Mersekhemre Ined

Mersekhemre Ined was a pharaoh of the late 13th Dynasty, possibly the thirty-fifth king of this dynasty. As such he would have reigned from Memphis over Middle and Upper Egypt for a short time either during the early or mid-17th century, from 1672 until 1669 BC or from 1651 until 1648 BC. He may be the same king as Mersekhemre Neferhotep II.

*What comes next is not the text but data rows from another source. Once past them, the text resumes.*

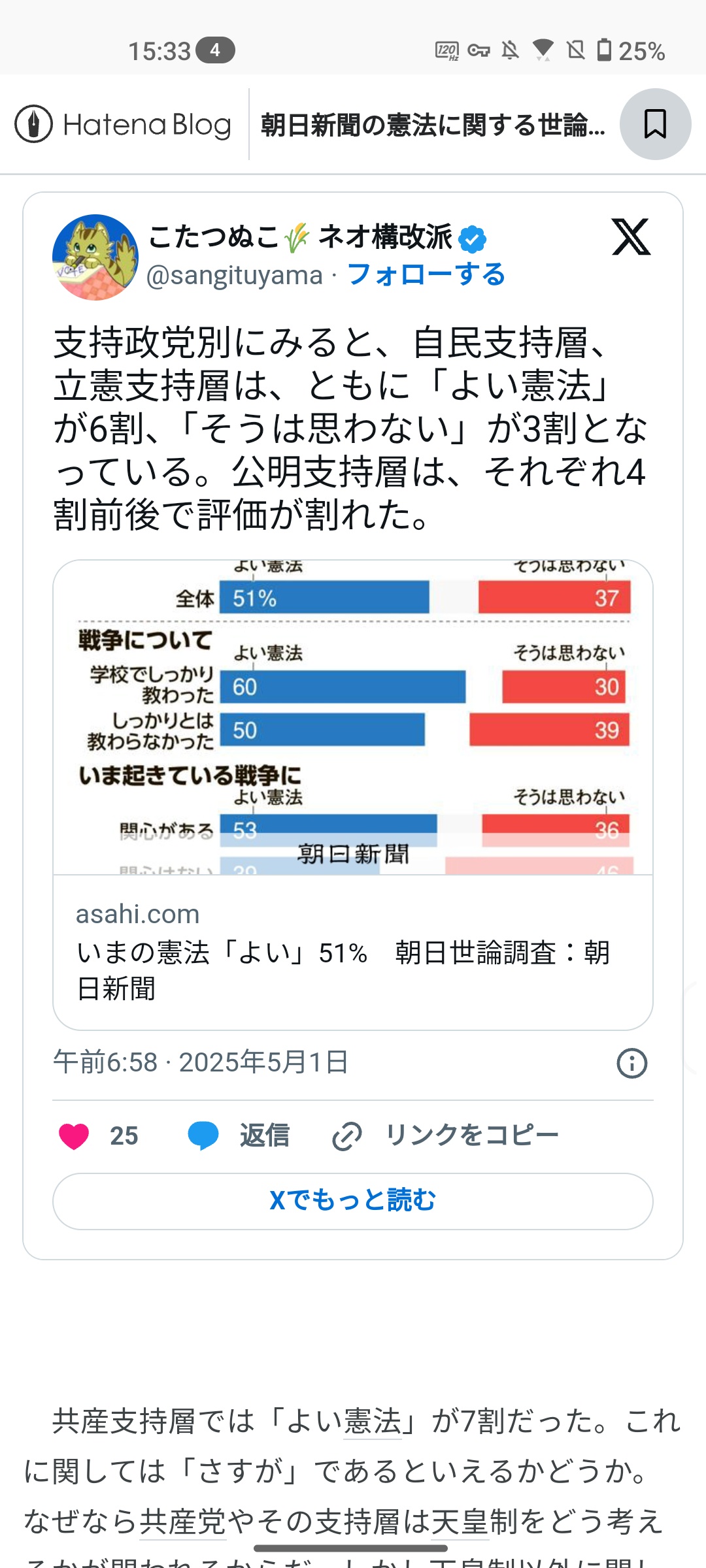The image size is (706, 1568).
Task: Tap the chain link copy icon
Action: [x=346, y=1136]
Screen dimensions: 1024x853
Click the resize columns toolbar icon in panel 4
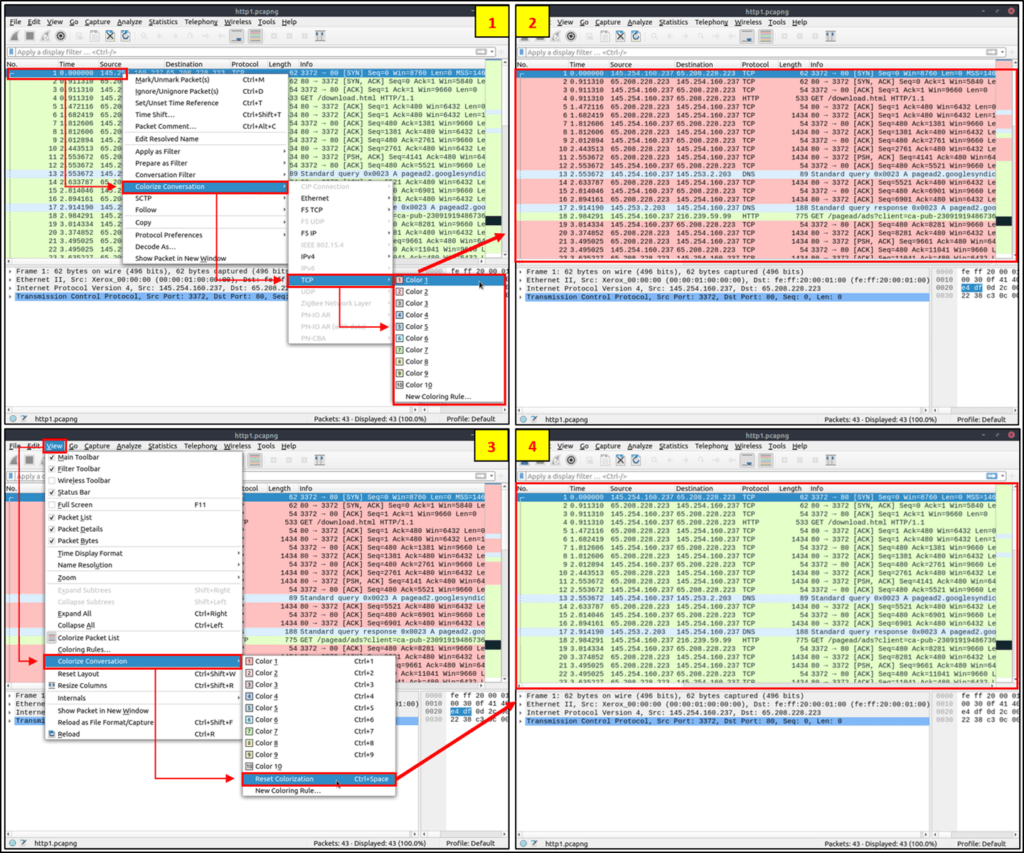click(x=831, y=460)
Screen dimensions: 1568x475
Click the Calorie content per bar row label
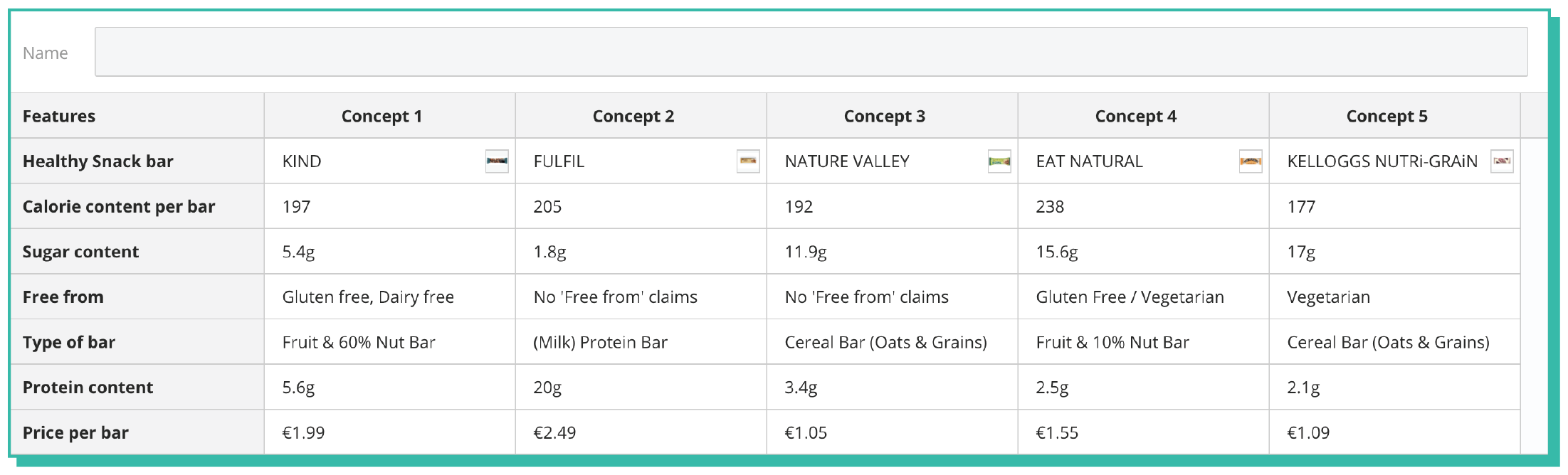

The identity of Mersekhemre Ined with respect to Neferhotep II is still in doubt. Two royal statues of a king named Mersekhemre Neferhotep were uncovered by Georges Legrain in 1903 in the Karnak Cachette and are now in the Egyptian Museum, CG 42023 and CG 42024. Additionally, a king Mersekhemre Ined is mentioned in entry 7.6 of the Turin Canon and a king Mersekhemre appears in the Karnak king list, entry VI, 2. Egyptologists Jürgen von Beckerath, Detlef Franke, Jacques Kinnaer, Rolf Krauss and Donald B. Redford conclude that the Mersekhemre Ined of the Turin canon and Mersekhemre Neferhotep are one and the same person. In contrast, Kim Ryholt sees in these documents the references to two distinct rulers with the same official royal name, as for example in the case of Merhotepre Sobekhotep V and Merhotepre Ini. Rather, Ryholt identifies Neferhotep II with a king "" on column 8 row 16 of the Turin canon, which would place Neferhotep II at the very end of the 13th Dynasty, possibly the dynasty's 46th ruler. However, this entry of the Turin canon may refer to Mershepsesre Ini II instead, with Neferhotep II being the same king as Mersekhemre Ined.

Statue CG 42023 of Mersekhemre Neferhotep II, possibly the same person as Mersekhemre Ined.


According to the latest reading of the Turin canon by Kim Ryholt, Mersekhemre Ined reigned for 3 years, 1 to 4 months and 1 day. He likely ruled Middle and Upper Egypt while the Hyksos 14th or 15th Dynasty probably already controlled large parts of the Delta region during Mersekhemre Ined's time on the throne in the late 13th Dynasty.